RoGBot: Relationship-Oblivious Graph-based Neural Network with Contextual Knowledge for Bot Detection
Ashutosh Anshul, Mohammad Zia Ur Rehman, Sri Akash Kadali, Nagendra Kumar
TL;DR
RoGBot tackles bot detection under limited data scenarios by constructing a similarity-based user graph from joint semantic and metadata features and applying inductive GraphSAGE for relational reasoning. The approach combines BERT-derived tweet embeddings with lightweight user metadata, fuses them into node features, and performs graph-based propagation without relying on follower–following relationships.
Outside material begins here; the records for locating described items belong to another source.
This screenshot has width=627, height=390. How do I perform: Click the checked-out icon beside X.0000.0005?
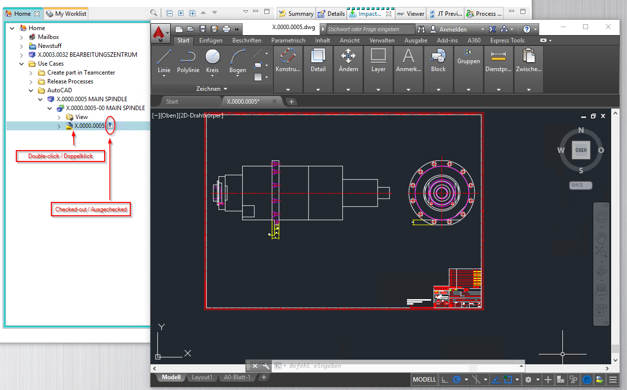110,126
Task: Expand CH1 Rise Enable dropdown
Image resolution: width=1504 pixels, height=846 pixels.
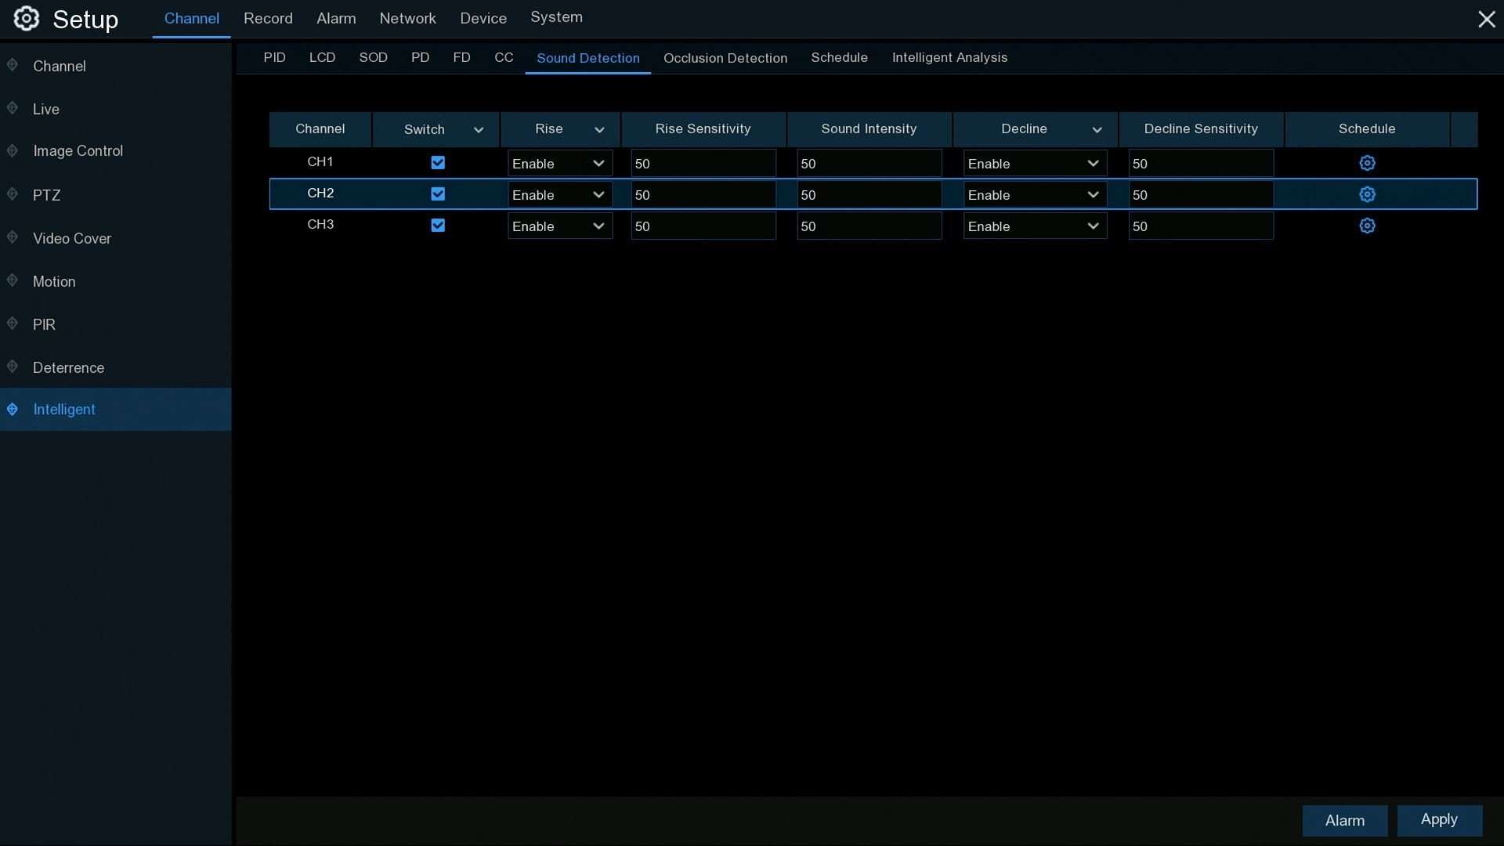Action: click(x=559, y=163)
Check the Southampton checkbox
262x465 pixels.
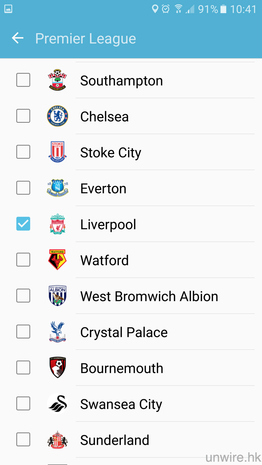point(23,80)
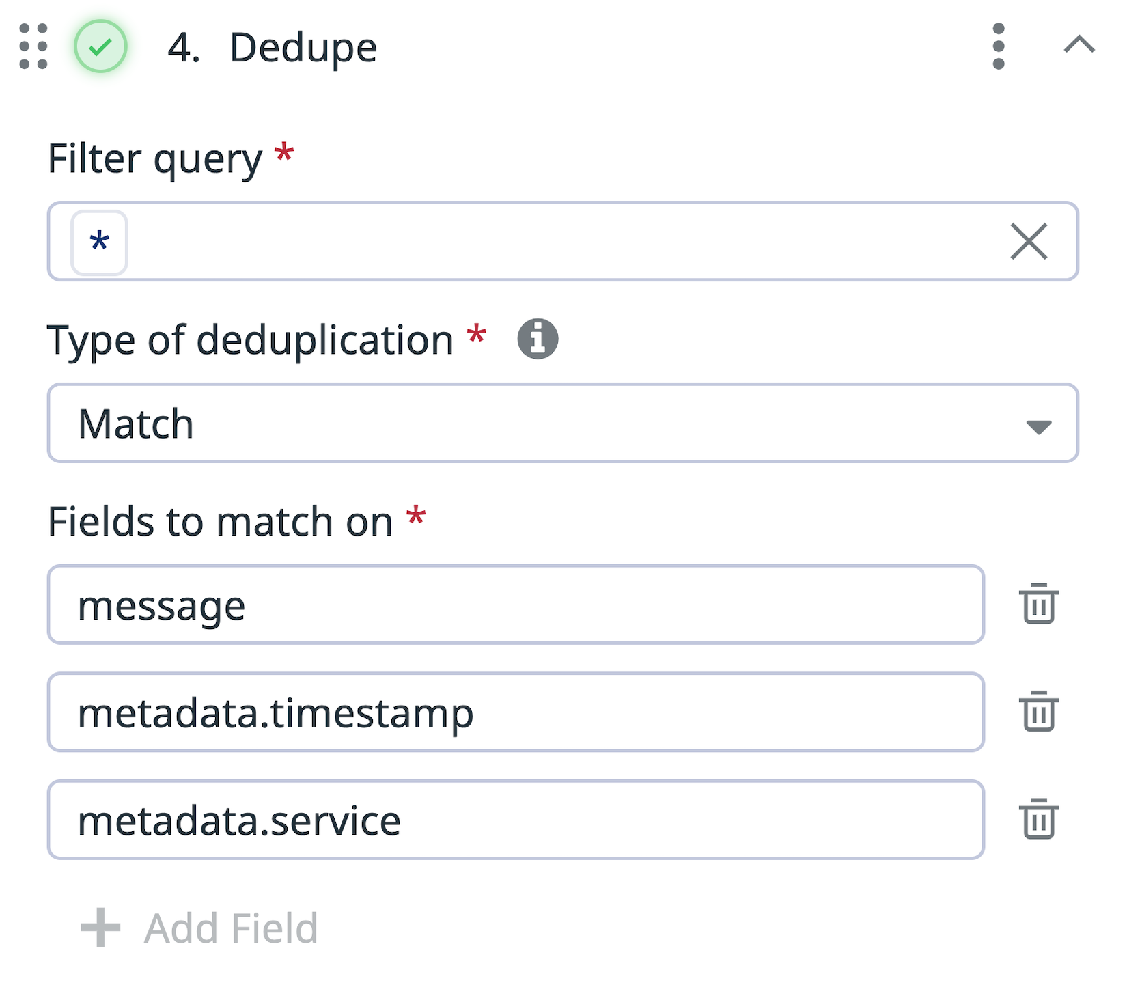Image resolution: width=1127 pixels, height=985 pixels.
Task: Open the Type of deduplication dropdown
Action: pyautogui.click(x=563, y=423)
Empirical results on Cresci-15, Cresci-17, and PAN 2019 demonstrate state-of-the-art accuracy and robustness, with ablation confirming the importance of GraphSAGE and auxiliary features. The method offers practical value by enabling scalable bot detection in environments where explicit social links are unavailable or incomplete.
Abstract
Detecting automated accounts (bots) among genuine users on platforms like Twitter remains a challenging task due to the evolving behaviors and adaptive strategies of such accounts. While recent methods have achieved strong detection performance by combining text, metadata, and user relationship information within graph-based frameworks, many of these models heavily depend on explicit user-user relationship data. This reliance limits their applicability in scenarios where such information is unavailable. To address this limitation, we propose a novel multimodal framework that integrates detailed textual features with enriched user metadata while employing graph-based reasoning without requiring follower-following data. Our method uses transformer-based models (e.g., BERT) to extract deep semantic embeddings from tweets, which are aggregated using max pooling to form comprehensive user-level representations. These are further combined with auxiliary behavioral features and passed through a GraphSAGE model to capture both local and global patterns in user behavior. Experimental results on the Cresci-15, Cresci-17, and PAN 2019 datasets demonstrate the robustness of our approach, achieving accuracies of 99.8%, 99.1%, and 96.8%, respectively, and highlighting its effectiveness against increasingly sophisticated bot strategies.